Anime Limited certainly do not rush things. Back when I discovered that my special edition of Durarara was plagued with missing subtitles it took them a year to post replacement discs. Their release of Mai Mai Miracle wasn’t any speedier either. I backed the English language release of this movie back when it was announced in February 2014 and only received my copy at the start of this year. Delays like that really put me off from supporting projects on Kickstarter, not to mention that some companies are abusing the generosity of customers. Just recently Anime Limited went back to Kickstarter asking for £4,500 to localize Mind Game. What? Are you telling me that one of the UK’s biggest anime distributors can’t afford that sum of cash? Just because the company is based in Scotland doesn’t mean that they have to be so tight with their money.
Mai Mai Miracle takes place in a tiny rural town named Hofu during the 1950s. The film follows the daily life of nine-year-old Shinko Aoki who is blessed with an overactive imagination. With no television to keep her amused Shinko spends her time fantasising about what her hometown was like during the late Edo period. One of her many daydreams stars a lonesome princess who moved to the region and now finds herself without any friends of her own age. Early on in the film Shinko befriends an affluent transfer student named Kiiko Shimazu, who has moved from Tokyo to Hofu due to her father’s work commitments. Unlike the boisterous Shinko, Kiiko is quiet and shy… although she does open up after consuming some liquored chocolates. Under the effects of alcohol the timid lady even manages to see the funny side of her mother’s tragic passing.

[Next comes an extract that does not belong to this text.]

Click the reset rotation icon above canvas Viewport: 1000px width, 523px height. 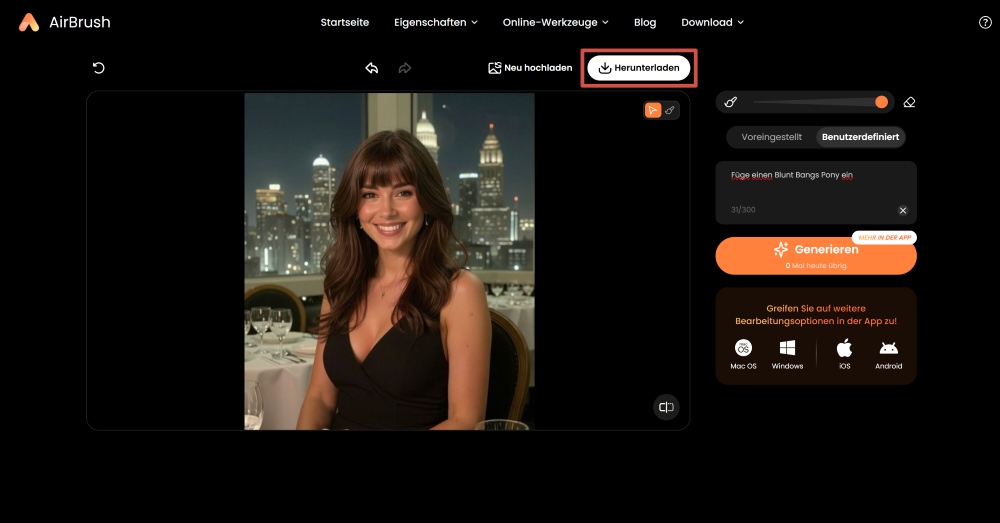click(x=99, y=68)
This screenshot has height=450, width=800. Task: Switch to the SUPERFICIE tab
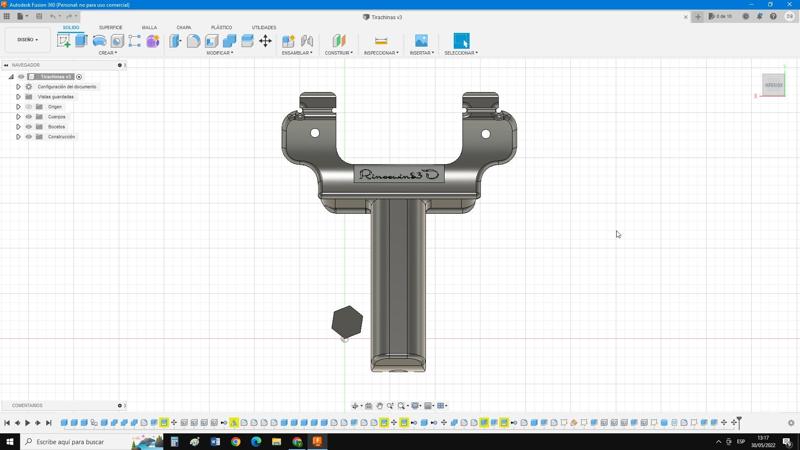(x=110, y=27)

The source of Shinko’s fantasies is her cowlick, which she has christened Mai Mai. I too possess unruly hair that can only be tamed with strong gel. Perhaps my locks are responsible for the hallucinations I see? It’s that or the twenty beers I drunk. Hic. Anyways, this carefree tale forgoes plot in favour of showcasing Shinko and chums enjoying their youth. Using discarded lumber we see Shinko’s group construct a pond where they hang out caring for a vagrant goldfish. Viewers also witness the protagonist bicker with her baby sis. Like most siblings the two argue, but do care for each other as evidenced in a scene were the toddler goes missing. Over the ninety-five minute running time we also see Kiiko bond with her new classmates. After a rough start she mellows out enough to forgive the scruffy kid who carelessly turned her coloured pencil into splinters.
My rating for Mai Mai Miracle is four and a half stars. I have felt rather low this week, due to undesirable department restructures at work, so a sweet slice of life movie was just what the doctored ordered to perk up my spirits. As someone who resides in a concrete jungle I cannot relate to the rural lifestyle presented in this Sunao Katabuchi directed flick, but I still felt nostalgia watching Shinko and friends onscreen. Their exploits aren’t all that different to the adventures my pals Julian, Dick, George, Anne and Timmy got up to during our preadolescent days. One summer I remember exploring an island with them and tangling with thieves who were after gold housed within the hold of a sunken ship. Oh wait a second. Did that really happen or am I mixing up my childhood with Famous Five plots again?
Overall I had a pleasant time watching Mai Mai Miracle. The only thing that didn’t click with me was the flashbacks (featuring a young royal) that would occasionally interrupt proceedings. Had that footage been removed I don’t think the movie would have been any weaker for it. Perhaps the clips could have been fashioned into a short story and repackaged as a DVD extra instead? Either way I can recommend Mai Mai Miracle as good wholesome family entertainment. The folks at Madhouse have managed to capture the whimsy Studio Ghibli is known for with this adaptation of Nobuko Takagi’s novel. Although I started this review bemoaning the time it took for this release to hit my mailbox it must be said that I am very satisfied with the final product. Like the old adage goes, good things come to those who wait.